======== Text provided
Greg Rickford, Canadian Minister of Natural Resources, on developing ties between Malaysia and Canada

Greg Rickford, Canadian Minister of Natural Resources

Canada and Malaysia share more than half a century of friendship. It is a friendship that started in 1957 – the year Malaysia became independent and the year Canada became one of the first countries in the world to recognise Malaysian independence. In that same year, John Diefenbaker was the first Canadian Prime Minister to visit Malaysia. That spirit of friendship laid out by Diefenbaker continues to this day, with Governor General David Johnston’s trip in 2011 and Prime Minister Harper’s visit to Malaysia in 2013.

It is obvious why this relationship is so important for Canada. Canada-Malaysia trade today totals about $3bn annually. Malaysian companies are major investors in Canadian oil, gas and agriculture, while Canadian companies employ thousands of Malaysians. Last year, Malaysian Prime Minister Najib Razak affirmed that Malaysia’s state-owned oil and gas company, Petronas, would invest up to $36bn in Canadian natural gas, creating jobs, growth and prosperity in both countries.
================
:: Objective 1 ::
Please list every person named in the piece on Malaysia–Canada ties.
These rows have no connection to the piece on Malaysia–Canada ties.
======== Stored data
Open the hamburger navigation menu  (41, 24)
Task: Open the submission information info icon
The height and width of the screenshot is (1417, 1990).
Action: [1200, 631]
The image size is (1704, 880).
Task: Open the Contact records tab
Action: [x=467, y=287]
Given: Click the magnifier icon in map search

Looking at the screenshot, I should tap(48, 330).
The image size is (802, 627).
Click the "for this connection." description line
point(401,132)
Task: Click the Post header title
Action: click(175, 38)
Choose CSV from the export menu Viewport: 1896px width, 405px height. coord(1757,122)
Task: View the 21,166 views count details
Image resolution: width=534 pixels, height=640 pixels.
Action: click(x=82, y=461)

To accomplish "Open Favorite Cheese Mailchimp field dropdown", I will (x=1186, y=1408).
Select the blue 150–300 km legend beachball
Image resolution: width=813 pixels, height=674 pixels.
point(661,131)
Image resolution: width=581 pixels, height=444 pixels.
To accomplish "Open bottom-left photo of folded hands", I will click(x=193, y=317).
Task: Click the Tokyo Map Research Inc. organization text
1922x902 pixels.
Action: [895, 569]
================
:: Objective 2 ::
Output the rows as a Markdown table with the columns n and Line. Start with the line containing "Choose CSV from", continue through the line containing "point(661,131)", and omit blank lines.

:: Exercise response 1 ::
Greg Rickford, John Diefenbaker, David Johnston, Harper, Najib Razak

:: Exercise response 2 ::
| n | Line |
|---|---|
| 1 | Choose CSV from the export menu Viewport: 1896px width, 405px height. coord(1757,122) |
| 2 | Task: View the 21,166 views count details |
| 3 | Image resolution: width=534 pixels, height=640 pixels. |
| 4 | Action: click(x=82, y=461) |
| 5 | To accomplish "Open Favorite Cheese Mailchimp field dropdown", I will (x=1186, y=1408). |
| 6 | Select the blue 150–300 km legend beachball |
| 7 | Image resolution: width=813 pixels, height=674 pixels. |
| 8 | point(661,131) |